Evaluating Large Language Models for Structured Science Summarization in the Open Research Knowledge Graph
This addresses the labor-intensive and inconsistent manual curation of structured science summaries for researchers and curators, but it is incremental as it evaluates existing LLMs rather than proposing a new method.
The study assessed the readiness of large language models (LLMs) like GPT-3.5, Llama 2, and Mistral for automatically suggesting structured properties to summarize research papers in the Open Research Knowledge Graph, finding they show potential but require further fine-tuning to better align with scientific tasks and human expertise.
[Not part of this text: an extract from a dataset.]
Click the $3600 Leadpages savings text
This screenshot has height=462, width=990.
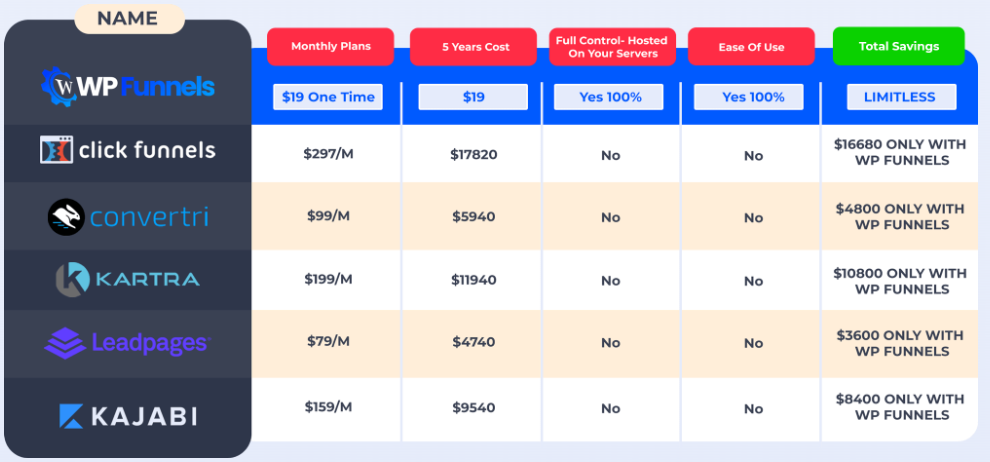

Structured science summaries or research contributions using properties or dimensions beyond traditional keywords enhances science findability. Current methods, such as those used by the Open Research Knowledge Graph (ORKG), involve manually curating properties to describe research papers' contributions in a structured manner, but this is labor-intensive and inconsistent between the domain expert human curators. We propose using Large Language Models (LLMs) to automatically suggest these properties. However, it's essential to assess the readiness of LLMs like GPT-3.5, Llama 2, and Mistral for this task before application. Our study performs a comprehensive comparative analysis between ORKG's manually curated properties and those generated by the aforementioned state-of-the-art LLMs. We evaluate LLM performance through four unique perspectives: semantic alignment and deviation with ORKG properties, fine-grained properties mapping accuracy, SciNCL embeddings-based cosine similarity, and expert surveys comparing manual annotations with LLM outputs. These evaluations occur within a multidisciplinary science setting. Overall, LLMs show potential as recommendation systems for structuring science, but further finetuning is recommended to improve their alignment with scientific tasks and mimicry of human expertise.